7.2 Mechanism or Causality

Hume argued that causality cannot be perceived and instead we can only perceive correlation. And indeed the basic biological experiments aim at finding a correlation (positive or negative) between some features and effects.

Biologists then want to understand why the effect can be explained in terms of metabolism, transformation substances, and so on. This is often called with the vague terms of “mode of action”, or “mechanistic interpretation”. Vagueness derives from the fact that there is no unique definition of mode of action: in some cases this is an observed behaviour as narcosis, in other cases it is a supposed chemical transformation. This is more complex than considering the organic chemical transformations since they happen in an organism where different biological pathways are usually supposed.

Inferring causality from data through Bayesian networks is today an active area of research and hopefully some answers could be found using those tools [27].

7.3 Ethical Issues

Toxicity testing typically involves studying adverse health outcomes in animals subjected to high doses of toxicants with subsequent extrapolation to expected human responses at lower doses. The system is expensive, time-consuming, low-throughput and often provides results of limited predictive value for human health. There are more than \(80{,}000\) chemicals to which humans are potentially exposed but whose potential toxicity remains largely unknown. Each year a few hundred new substances are registered. Is it really necessary to test all of them on animals?
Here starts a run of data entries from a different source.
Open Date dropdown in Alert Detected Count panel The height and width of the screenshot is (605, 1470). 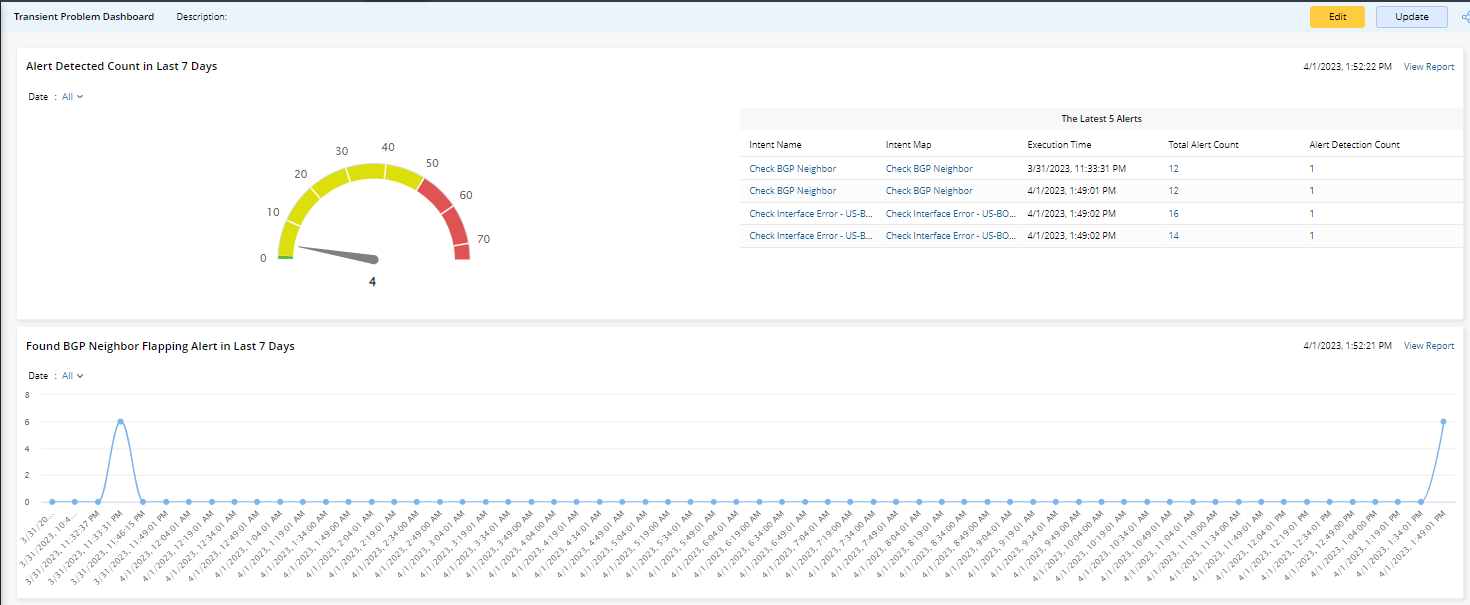coord(72,97)
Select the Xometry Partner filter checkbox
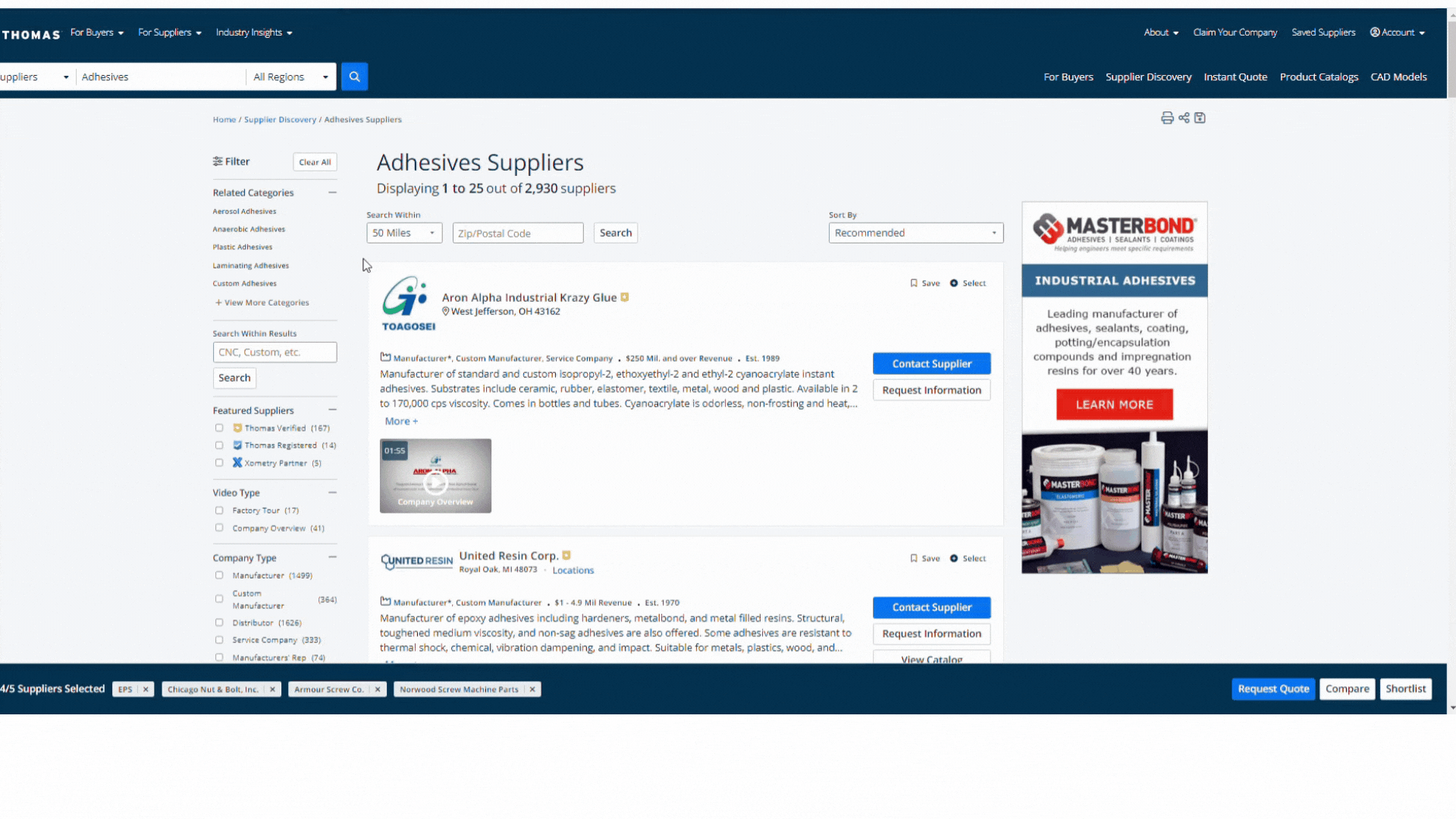 (x=219, y=463)
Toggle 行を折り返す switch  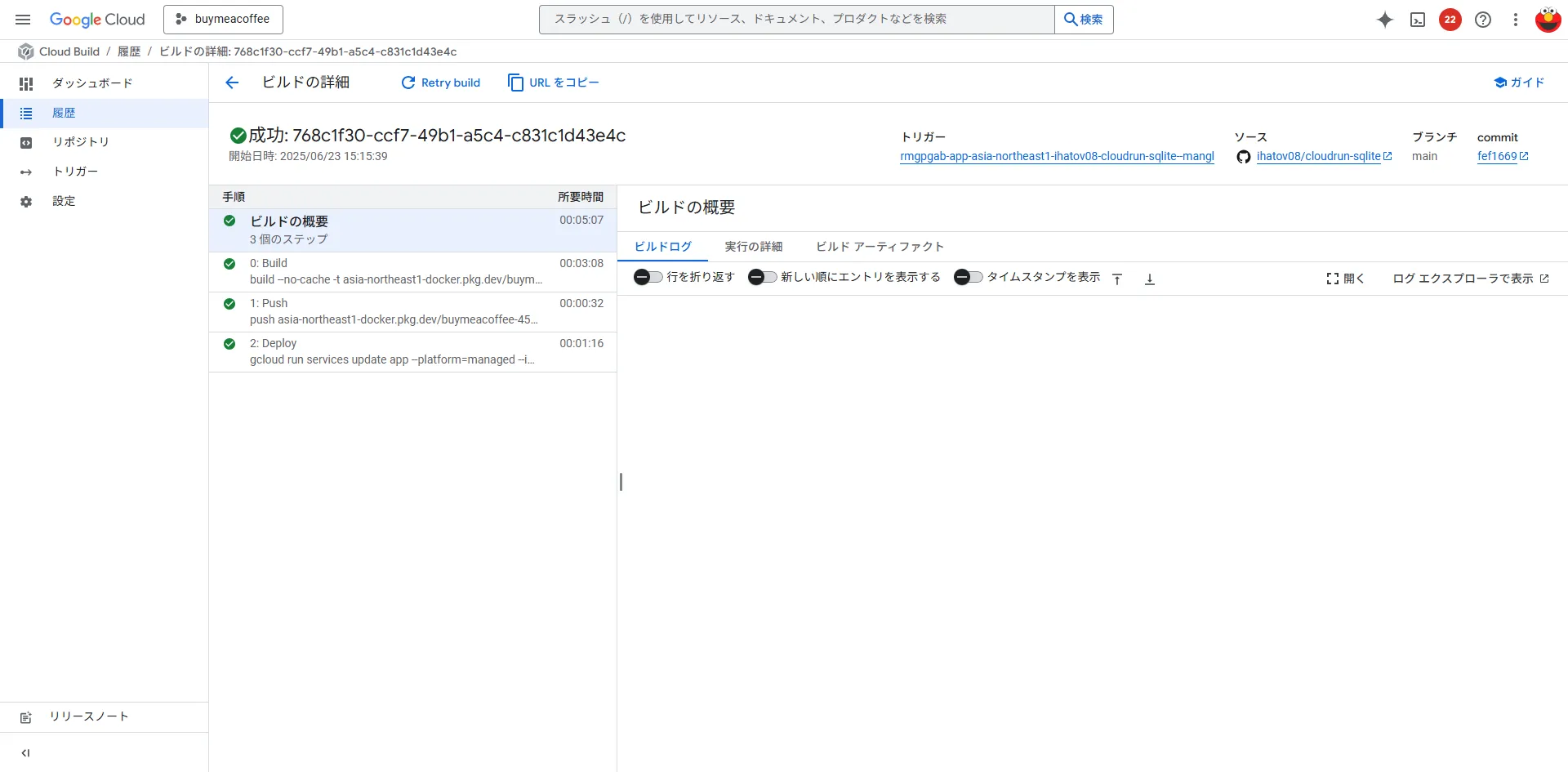coord(647,277)
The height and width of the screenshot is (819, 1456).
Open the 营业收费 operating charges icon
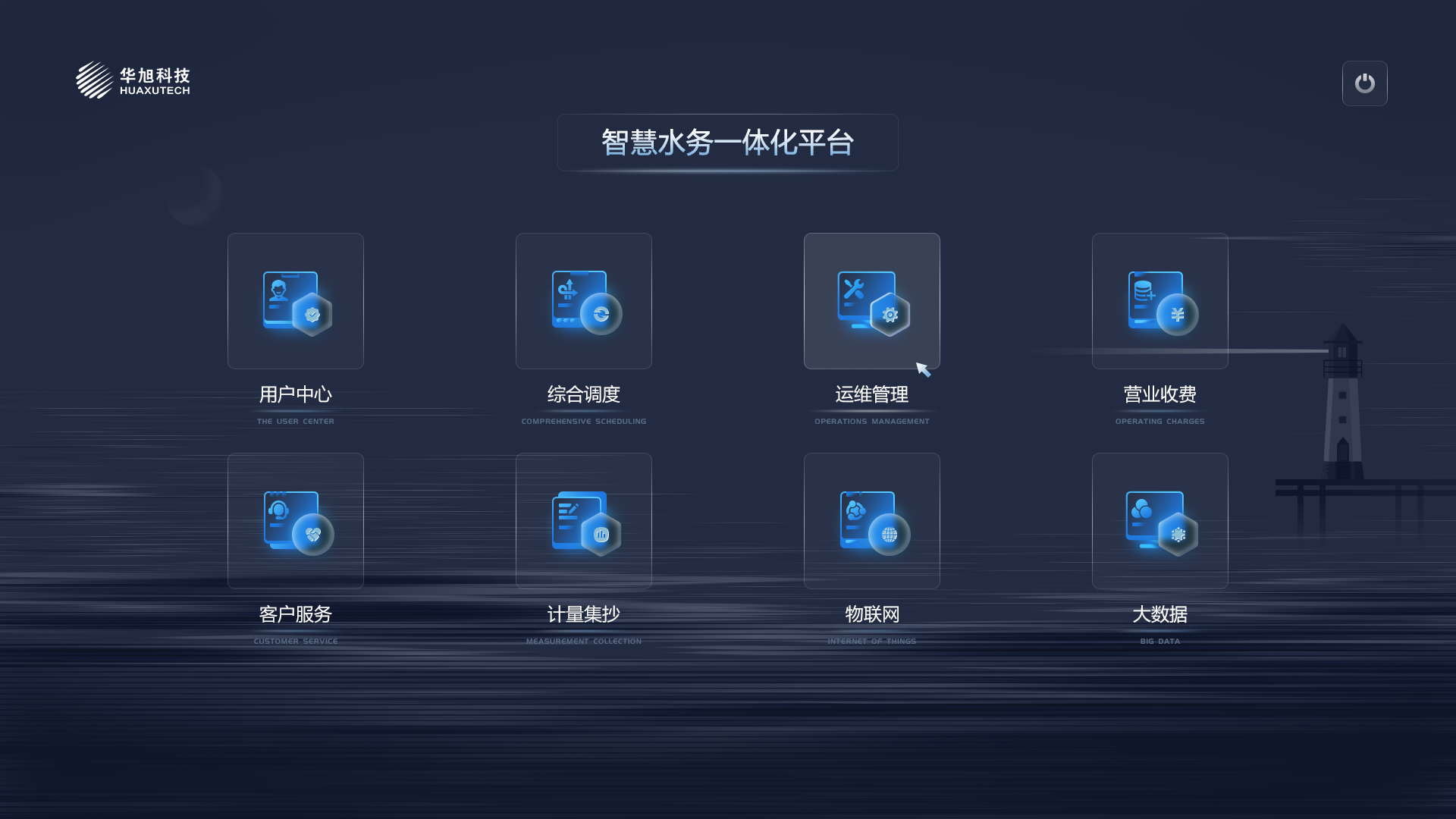(1160, 301)
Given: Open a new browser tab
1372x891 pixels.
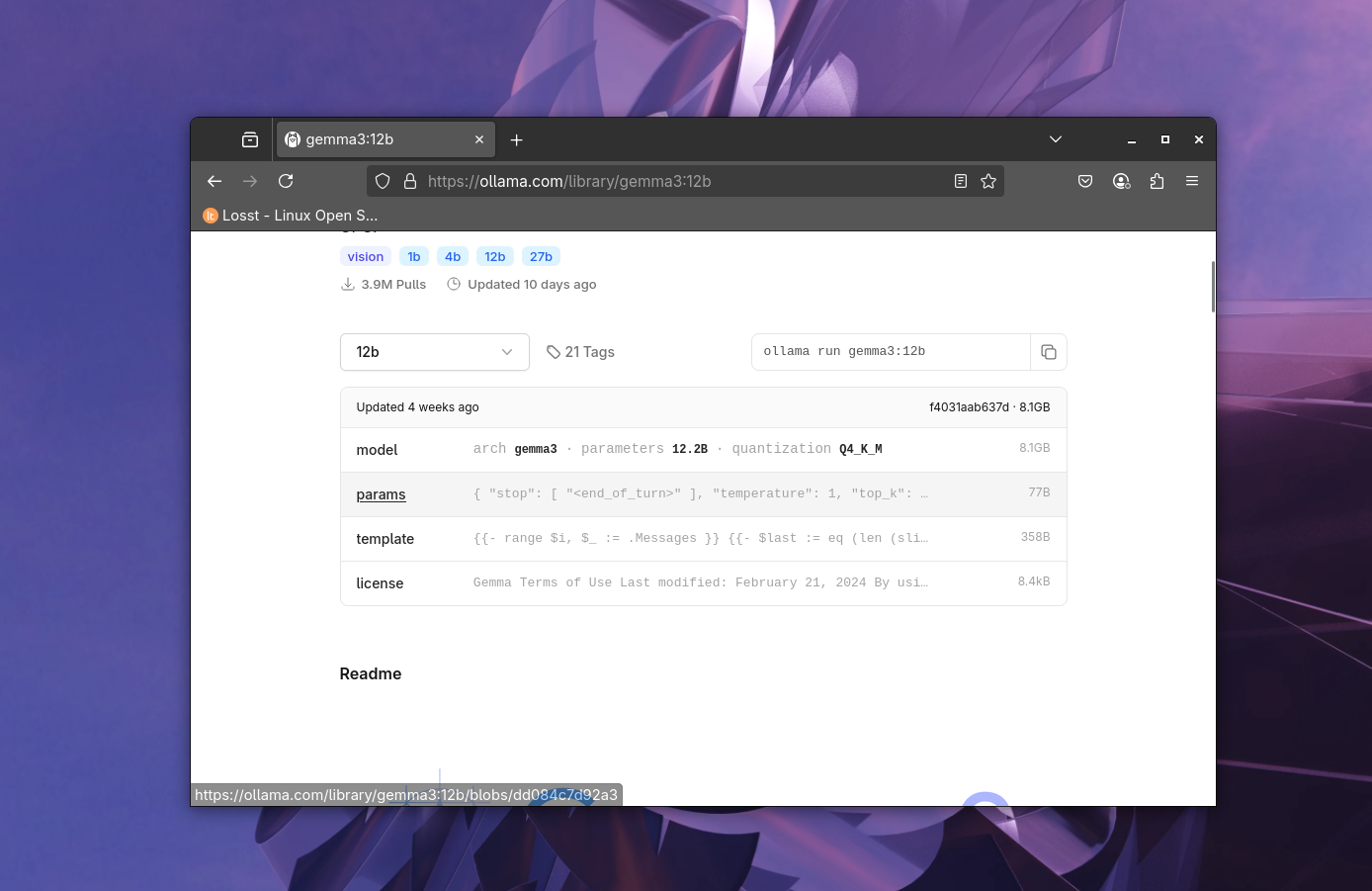Looking at the screenshot, I should (x=516, y=139).
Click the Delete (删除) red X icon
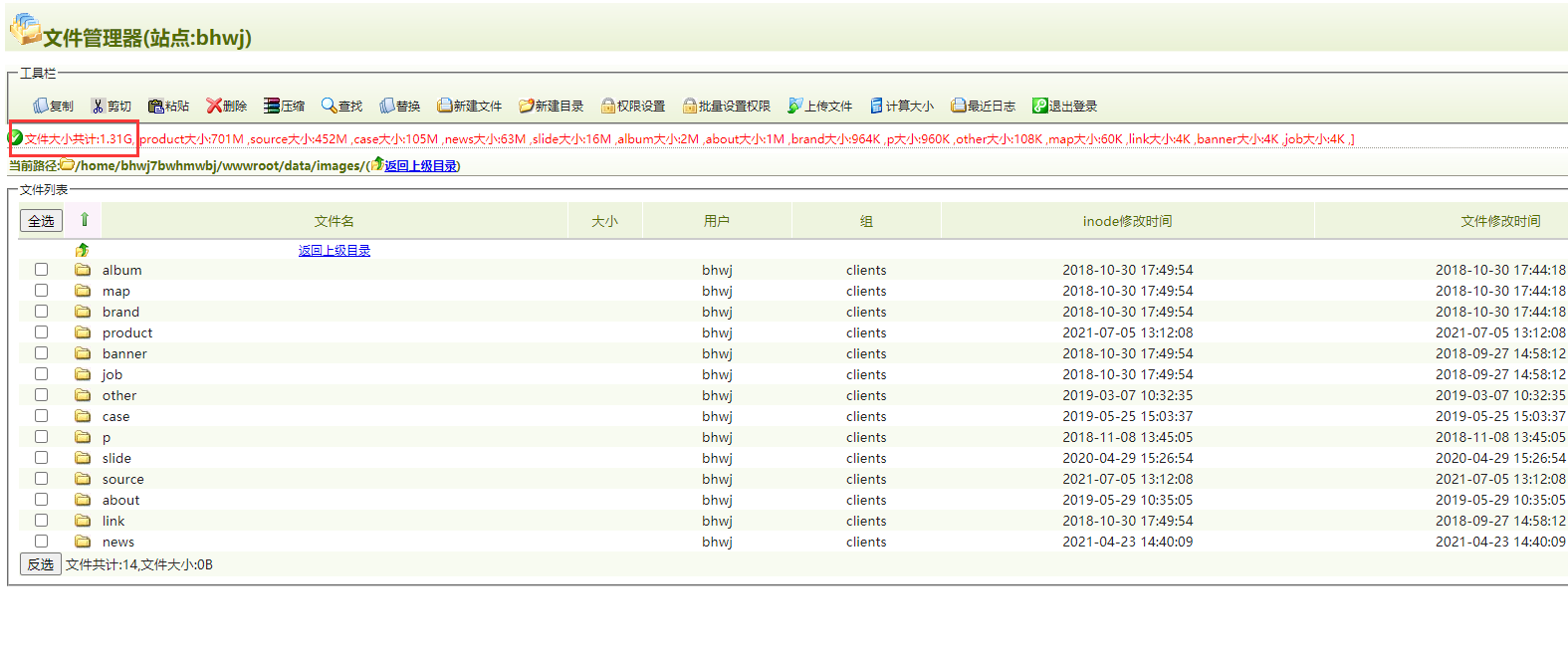The height and width of the screenshot is (658, 1568). tap(214, 106)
The Declaration of Bologna, 1999, called the 3 R (Reduce, Refine, Replace), proposed a manifesto to develop alternative methods that could save millions of animals. In this scenario, the ethical issues are advocated also by authorities that have to protect humans, and that see use of animals as ethical than that of humans.

Generally, the stakeholders, often with competing needs, in the toxicity assessment are:

  • Scientists and producers: they want modelling and discovery of properties. In other words, they want to build knowledge and translate it in products.

  • Regulators and standardization organizations: they want be convinced by some general rule (mechanism of action). In other words, they want to reduce the risk of erroneous evaluations and be fast in decisions.

  • Public, media, and opinion makers; they want to be fully protected against risk.

8 Conclusions

Since about 20 years chemical experimentation is more and more replaced by modelling and virtual experimentation. It has even been speculated that the vast majority of the discovery process for novel chemical entities will one day be performed in silico rather than in vitro or in vivo.

However in silico modelling of biological properties is a debated topic. Along-side classical methods as in vivo and in vitro experiments, the use of computational tools is gaining more and more interest. The usage of predictive QSARs is growing, since they provide fast, reliable, and quite accurate responses. They are candidates as accompaniment or replacement of existing techniques.

Finally, as shown in this chapter, the use of computers in chemistry and life sciences brings better tools to science and an open question: is computing (i.e., algorithms) able to capture and express knowledge about physical systems, and biological phenomena in particular?